[CWB] TEITOK

Thu Nov 19 10:43:06 CET 2015

Hi Maarten,

TEITOK looks like an excellent tool – can we put a link to the server on the CWB homepage?  Also, having a mostly automated TEI converter program would be really useful.

Here are a few small addenda to Andrew's excellent answer:

> On 17 Nov 2015, at 14:29, Hardie, Andrew <a.hardie at lancaster.ac.uk> wrote:
> 
>>> - the technical manual quite explicitly states that structures cannot embed or overlap; however, the logic of .rng files does not seem to invalidate that in any way.
> 
> *Different* attributes can embed and overlap. But instances of one attribute can't embed with, or overlap with, other instances of the same attribute. And yes, it is not the structure of the binary files but rather the way they are used that prevents that.

Well, the unpublished file format specification – which I assume you mean by the "logic of .rng files" – mandates that regions don't nest or overlap: the integer values in a .rng file must form an increasing sequence.  If you violate the file format, bad things will happen (i.e. undefined behaviour of CQP and the other CWB tools).

> For that reason, TEITOK since this week uses a custom c++ application to directly build the files needed by cwb-makeall from the XML files.

Does that mean you actually create the binary data files (in uncompressed form) from your application, without going through the appropriate CWB tools?  You shouldn't do that, and I can't think of any good reason for doing it.[*]  One of the obvious consequences is that any file format changes – such as those envisioned for CWB 4, will completely break your program, and it will be much harder to adapt than if you were using the CWB encoder tools.

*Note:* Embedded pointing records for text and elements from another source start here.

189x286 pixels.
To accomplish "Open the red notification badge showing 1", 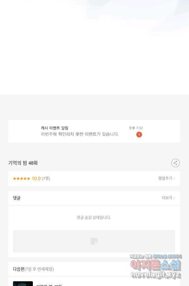I will 139,134.
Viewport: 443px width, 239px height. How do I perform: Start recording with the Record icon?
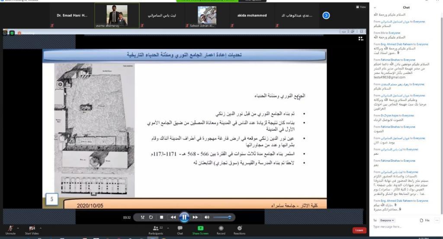tap(221, 229)
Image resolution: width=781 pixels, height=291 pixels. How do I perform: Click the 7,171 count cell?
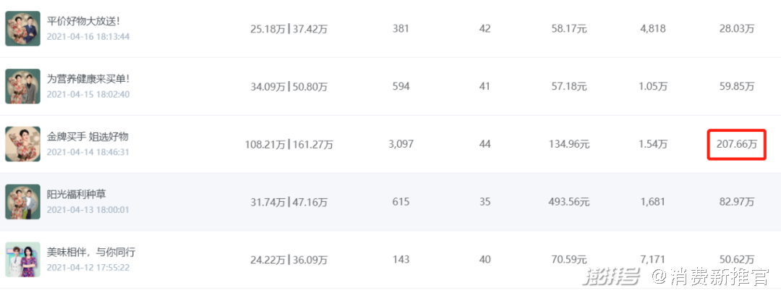pos(652,259)
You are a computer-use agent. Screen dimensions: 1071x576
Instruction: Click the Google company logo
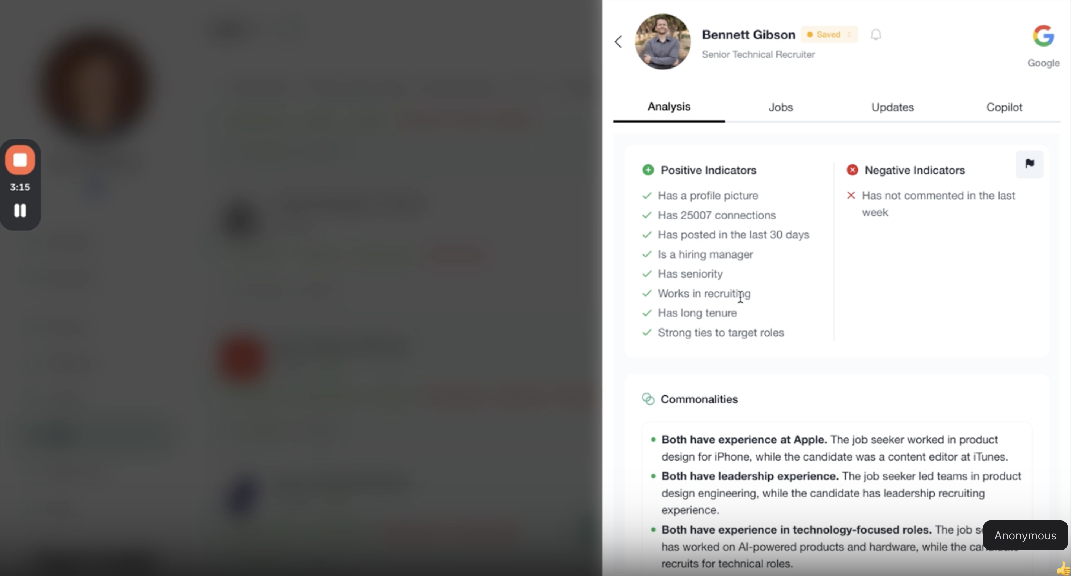(1043, 36)
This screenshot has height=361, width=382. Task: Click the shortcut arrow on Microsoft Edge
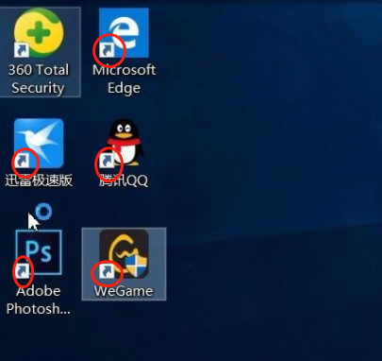[x=107, y=50]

If you create .rng files through with the appropriate cwb-s-encode utility, it will stop you from generating overlapping or nested regions.

[*] Ok, there's one fairly good reason if you're dealing with very large corpora: it may be more efficient to write files directly than to open pipes to a large number of cwb-encode and cwb-s-encode backends.  But I'm really not sure that this makes up for the loss in maintainability and reliability.

>>> - ideally, the CQP tokens would direclty point to indexes in the XML files to make it possible to efficiently extract the matching data directly from the XML files. An inelegant method would be to add two pattributes for this, but would there be any more elegant way to link tokens in CQP to ranges in external files?
> 
> Not any that I can think of. 

Nor I.  But that's not surprising, given that XML itself doesn't have an elegant way of linking to external files and is forced to use XPointers or other verbose and horrible concoctions.

You could store XML IDs of the relevant elements as p-attributes, or byte offsets into the XML files (for better efficiency and flexibility).  None of these solutions is efficient in CWB 3 – they'll be much better in CWB 4 with "raw string" and "integer" attribute types.

Best,
Stefan